Na de Tweede Wereldoorlog verandert de zaak langzaam maar zeker. De woningbouwverenigingen gaan op grote schaal bouwen in nieuwe wijken, worden steeds groter en onpersoonlijker. Ze lopen noodgedwongen steeds meer aan de leiband van de overheid. Die vindt dat de woningbouwverenigingen hun geld niet mogen besteden aan zaken die niet rechtstreeks met woningen te maken hebben. Het duurt een tijdje, maar uiteindelijk verdwijnen de CUMA-fondsen. De afstand tussen de woningbouw en de speeltuin wordt groter.
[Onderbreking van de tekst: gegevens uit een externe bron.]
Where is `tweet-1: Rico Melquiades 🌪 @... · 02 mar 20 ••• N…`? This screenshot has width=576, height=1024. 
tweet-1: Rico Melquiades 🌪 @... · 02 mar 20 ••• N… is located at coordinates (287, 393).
Sinds de jaren tachtig van de vorige eeuw is er veel veranderd op het gebied van de sociale woningbouw. De woningbouwverenigingen zijn gefuseerd; alleen Ons Doel is nog zelfstandig. Het zijn geen ouderwetse verenigingen meer. Door wettelijke regels en richtlijnen zijn hun financiële mogelijkheden verkleind, hun werkterrein is verder beperkt. Even, rond 2000, wordt hun betrokkenheid bij de leefomgeving belangrijk gevonden, maar tegenwoordig hebben ze daarvoor nauwelijks mogelijkheden. Terwijl wonen toch wel meer is dan een huis huren: de leefomgeving is evenzeer belangrijk, en daarmee ook de speelruimte voor kinderen, zoals de pioniers op het gebied van de sociale woningbouw beseften. Wel heeft De Sleutels voor een fraai nieuw entreegebouw gezorgd voor Zuiderkwartier, toen ze in 2015 de oude woningen rond de tuin door nieuwe verving.